## [The request]
Can you recast the records from the line with "Select the Versions" through the line with "Action: tap(756, 124)", both included, as a Markdown table with the columns Row and Entry, giving each non-blank line its own numbered row and covering only those lines?

## [Data records]

________

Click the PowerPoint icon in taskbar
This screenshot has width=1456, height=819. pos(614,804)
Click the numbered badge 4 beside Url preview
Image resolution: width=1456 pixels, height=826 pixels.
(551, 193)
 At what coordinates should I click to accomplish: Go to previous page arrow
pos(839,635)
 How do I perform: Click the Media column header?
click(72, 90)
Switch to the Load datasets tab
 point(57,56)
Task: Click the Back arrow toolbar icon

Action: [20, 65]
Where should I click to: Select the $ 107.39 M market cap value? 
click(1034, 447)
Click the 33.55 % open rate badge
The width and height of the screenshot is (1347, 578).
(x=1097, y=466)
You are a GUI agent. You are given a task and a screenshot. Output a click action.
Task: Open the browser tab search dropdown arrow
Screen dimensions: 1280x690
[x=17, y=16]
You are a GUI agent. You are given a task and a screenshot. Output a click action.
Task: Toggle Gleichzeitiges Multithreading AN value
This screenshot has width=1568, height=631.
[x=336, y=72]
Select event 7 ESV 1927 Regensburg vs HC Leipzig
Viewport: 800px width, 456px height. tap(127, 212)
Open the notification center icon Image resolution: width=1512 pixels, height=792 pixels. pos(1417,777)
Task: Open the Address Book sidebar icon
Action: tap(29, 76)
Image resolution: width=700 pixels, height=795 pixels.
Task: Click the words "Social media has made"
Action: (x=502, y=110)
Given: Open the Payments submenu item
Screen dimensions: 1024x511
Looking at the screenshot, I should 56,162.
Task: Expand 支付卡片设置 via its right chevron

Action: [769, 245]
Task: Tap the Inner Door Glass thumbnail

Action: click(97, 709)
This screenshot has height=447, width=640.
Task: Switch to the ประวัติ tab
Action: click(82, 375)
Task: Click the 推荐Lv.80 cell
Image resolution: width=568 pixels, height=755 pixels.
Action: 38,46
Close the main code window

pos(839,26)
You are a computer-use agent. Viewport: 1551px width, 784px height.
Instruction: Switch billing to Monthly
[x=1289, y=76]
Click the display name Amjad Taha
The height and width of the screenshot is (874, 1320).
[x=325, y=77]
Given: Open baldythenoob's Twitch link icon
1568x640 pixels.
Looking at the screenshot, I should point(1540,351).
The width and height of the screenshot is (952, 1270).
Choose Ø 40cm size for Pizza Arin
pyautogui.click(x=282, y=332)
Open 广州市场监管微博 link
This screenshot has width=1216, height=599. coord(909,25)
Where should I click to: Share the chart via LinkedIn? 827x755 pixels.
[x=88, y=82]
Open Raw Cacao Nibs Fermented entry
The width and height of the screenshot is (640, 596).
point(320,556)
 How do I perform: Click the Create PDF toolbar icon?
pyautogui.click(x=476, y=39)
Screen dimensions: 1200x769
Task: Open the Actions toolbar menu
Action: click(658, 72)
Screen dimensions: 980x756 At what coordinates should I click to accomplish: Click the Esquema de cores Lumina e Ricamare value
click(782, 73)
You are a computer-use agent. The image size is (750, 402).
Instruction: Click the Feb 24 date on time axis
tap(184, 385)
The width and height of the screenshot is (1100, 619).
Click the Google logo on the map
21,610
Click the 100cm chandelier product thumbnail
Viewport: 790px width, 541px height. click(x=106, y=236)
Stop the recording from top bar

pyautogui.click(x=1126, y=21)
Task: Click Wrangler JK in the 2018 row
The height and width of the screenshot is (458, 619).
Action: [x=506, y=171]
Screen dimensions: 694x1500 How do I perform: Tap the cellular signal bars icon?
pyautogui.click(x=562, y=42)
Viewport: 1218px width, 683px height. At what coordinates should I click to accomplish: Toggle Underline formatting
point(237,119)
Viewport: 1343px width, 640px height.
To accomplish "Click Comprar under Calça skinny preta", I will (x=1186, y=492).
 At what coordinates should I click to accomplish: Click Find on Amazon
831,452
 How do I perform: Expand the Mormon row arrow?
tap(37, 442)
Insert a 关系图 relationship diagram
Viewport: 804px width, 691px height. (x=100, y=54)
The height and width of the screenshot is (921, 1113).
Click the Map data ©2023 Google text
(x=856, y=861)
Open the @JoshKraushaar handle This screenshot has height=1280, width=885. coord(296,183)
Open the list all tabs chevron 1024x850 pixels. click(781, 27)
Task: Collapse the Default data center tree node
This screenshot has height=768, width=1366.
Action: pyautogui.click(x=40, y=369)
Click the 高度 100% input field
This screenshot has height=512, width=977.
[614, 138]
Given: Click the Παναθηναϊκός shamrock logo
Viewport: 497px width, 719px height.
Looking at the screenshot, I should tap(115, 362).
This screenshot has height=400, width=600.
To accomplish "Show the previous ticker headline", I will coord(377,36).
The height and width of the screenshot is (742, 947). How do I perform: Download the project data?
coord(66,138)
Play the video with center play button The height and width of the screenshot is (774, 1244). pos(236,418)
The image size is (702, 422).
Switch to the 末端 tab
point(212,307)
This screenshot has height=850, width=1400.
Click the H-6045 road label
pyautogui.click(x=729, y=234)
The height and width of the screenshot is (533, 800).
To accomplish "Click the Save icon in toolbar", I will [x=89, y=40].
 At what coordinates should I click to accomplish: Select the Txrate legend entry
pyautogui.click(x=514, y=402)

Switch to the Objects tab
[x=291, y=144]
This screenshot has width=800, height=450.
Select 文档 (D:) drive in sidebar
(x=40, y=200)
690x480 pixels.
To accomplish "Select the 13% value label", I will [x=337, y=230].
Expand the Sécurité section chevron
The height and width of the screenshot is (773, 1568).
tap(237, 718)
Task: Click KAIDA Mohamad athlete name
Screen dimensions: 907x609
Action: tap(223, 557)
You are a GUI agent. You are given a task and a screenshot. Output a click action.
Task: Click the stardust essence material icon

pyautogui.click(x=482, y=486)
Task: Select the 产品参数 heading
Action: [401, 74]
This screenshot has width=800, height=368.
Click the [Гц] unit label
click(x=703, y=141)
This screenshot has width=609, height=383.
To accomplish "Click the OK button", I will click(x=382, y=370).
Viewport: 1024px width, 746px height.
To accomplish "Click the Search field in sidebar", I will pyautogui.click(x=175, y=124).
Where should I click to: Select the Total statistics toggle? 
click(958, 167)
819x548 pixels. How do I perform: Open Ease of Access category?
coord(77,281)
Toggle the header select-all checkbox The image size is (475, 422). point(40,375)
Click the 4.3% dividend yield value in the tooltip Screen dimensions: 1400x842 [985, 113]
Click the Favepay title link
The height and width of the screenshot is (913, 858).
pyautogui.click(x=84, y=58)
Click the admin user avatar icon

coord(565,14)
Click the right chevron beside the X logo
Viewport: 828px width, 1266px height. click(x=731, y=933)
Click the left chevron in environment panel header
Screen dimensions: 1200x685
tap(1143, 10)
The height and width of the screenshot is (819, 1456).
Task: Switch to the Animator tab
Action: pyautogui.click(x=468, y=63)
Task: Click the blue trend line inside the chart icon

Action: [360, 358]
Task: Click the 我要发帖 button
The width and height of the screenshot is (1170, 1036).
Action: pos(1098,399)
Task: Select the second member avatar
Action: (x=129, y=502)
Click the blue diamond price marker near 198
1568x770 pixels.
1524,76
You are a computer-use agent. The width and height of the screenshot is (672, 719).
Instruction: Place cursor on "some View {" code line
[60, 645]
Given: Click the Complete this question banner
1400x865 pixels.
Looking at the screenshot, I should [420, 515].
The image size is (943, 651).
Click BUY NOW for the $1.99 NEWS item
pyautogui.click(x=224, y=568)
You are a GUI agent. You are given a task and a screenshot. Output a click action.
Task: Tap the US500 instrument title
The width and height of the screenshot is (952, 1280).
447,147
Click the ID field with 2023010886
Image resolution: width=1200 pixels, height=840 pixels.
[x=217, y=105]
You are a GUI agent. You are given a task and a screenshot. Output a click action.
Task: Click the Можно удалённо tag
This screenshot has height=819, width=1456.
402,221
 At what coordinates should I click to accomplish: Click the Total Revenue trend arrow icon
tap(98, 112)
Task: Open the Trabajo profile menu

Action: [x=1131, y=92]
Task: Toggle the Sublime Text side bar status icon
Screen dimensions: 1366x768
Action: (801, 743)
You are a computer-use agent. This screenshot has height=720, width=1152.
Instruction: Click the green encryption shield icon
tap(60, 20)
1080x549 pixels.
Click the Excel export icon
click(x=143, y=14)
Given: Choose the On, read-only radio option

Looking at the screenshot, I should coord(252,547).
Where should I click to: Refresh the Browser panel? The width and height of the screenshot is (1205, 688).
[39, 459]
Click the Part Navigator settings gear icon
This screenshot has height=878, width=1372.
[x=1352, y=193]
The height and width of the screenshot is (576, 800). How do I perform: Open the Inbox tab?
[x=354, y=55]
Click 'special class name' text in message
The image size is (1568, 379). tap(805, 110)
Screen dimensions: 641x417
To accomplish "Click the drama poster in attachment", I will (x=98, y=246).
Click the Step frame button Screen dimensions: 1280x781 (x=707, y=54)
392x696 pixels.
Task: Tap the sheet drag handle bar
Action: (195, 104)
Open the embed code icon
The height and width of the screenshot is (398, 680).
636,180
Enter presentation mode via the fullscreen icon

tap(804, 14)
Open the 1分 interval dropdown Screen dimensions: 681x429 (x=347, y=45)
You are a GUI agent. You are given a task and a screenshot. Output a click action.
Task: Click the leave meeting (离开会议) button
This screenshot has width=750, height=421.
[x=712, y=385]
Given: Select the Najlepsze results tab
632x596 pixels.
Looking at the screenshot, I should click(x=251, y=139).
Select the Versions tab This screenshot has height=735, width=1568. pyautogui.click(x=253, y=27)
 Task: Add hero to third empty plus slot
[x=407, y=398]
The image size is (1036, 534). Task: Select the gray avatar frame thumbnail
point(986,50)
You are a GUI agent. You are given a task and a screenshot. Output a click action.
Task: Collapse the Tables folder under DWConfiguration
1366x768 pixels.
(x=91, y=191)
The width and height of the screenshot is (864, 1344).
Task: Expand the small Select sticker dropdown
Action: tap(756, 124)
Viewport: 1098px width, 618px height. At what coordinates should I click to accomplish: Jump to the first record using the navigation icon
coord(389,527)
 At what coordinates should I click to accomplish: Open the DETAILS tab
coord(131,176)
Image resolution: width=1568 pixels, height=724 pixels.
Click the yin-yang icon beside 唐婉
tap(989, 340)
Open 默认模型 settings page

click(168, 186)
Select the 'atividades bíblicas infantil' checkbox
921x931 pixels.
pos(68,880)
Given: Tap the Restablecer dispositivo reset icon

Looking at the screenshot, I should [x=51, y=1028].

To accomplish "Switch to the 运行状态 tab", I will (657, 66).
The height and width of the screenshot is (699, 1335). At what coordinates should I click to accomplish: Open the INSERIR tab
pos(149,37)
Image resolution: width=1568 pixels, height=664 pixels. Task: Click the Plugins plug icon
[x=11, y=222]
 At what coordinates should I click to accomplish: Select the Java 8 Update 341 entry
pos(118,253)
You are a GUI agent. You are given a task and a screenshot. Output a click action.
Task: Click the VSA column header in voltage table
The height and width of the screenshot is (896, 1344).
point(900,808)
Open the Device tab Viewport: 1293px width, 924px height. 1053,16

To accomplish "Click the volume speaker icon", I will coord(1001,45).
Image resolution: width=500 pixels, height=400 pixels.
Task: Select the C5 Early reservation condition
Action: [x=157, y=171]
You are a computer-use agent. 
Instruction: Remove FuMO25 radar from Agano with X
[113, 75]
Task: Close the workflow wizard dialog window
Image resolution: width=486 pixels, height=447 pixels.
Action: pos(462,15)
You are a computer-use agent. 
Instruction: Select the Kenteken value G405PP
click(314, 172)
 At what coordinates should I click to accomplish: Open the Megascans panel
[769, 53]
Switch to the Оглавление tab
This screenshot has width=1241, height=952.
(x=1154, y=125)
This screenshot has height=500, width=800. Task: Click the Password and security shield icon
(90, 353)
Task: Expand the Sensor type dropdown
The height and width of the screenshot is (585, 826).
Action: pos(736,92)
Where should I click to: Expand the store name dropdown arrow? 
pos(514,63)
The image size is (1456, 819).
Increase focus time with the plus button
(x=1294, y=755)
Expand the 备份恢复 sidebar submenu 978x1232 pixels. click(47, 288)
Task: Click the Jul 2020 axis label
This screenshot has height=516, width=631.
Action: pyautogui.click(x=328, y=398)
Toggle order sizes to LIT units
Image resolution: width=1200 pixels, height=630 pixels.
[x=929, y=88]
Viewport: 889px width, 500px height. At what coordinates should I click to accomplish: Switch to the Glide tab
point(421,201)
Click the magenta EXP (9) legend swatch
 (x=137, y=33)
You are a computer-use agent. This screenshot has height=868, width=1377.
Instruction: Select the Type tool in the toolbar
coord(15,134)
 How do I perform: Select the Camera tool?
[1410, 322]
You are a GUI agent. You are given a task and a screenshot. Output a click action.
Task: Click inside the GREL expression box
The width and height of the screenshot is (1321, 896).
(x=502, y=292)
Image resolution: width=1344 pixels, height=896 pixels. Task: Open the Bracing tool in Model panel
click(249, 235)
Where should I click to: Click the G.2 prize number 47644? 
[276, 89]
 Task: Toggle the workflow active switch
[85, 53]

________

## [Solved problem]
| Row | Entry |
|---|---|
| 1 | Select the Versions tab This screenshot has height=735, width=1568. pyautogui.click(x=253, y=27) |
| 2 |  Task: Add hero to third empty plus slot |
| 3 | [x=407, y=398] |
| 4 | The image size is (1036, 534). Task: Select the gray avatar frame thumbnail |
| 5 | point(986,50) |
| 6 | You are a GUI agent. You are given a task and a screenshot. Output a click action. |
| 7 | Task: Collapse the Tables folder under DWConfiguration |
| 8 | 1366x768 pixels. |
| 9 | (x=91, y=191) |
| 10 | The width and height of the screenshot is (864, 1344). |
| 11 | Task: Expand the small Select sticker dropdown |
| 12 | Action: tap(756, 124) |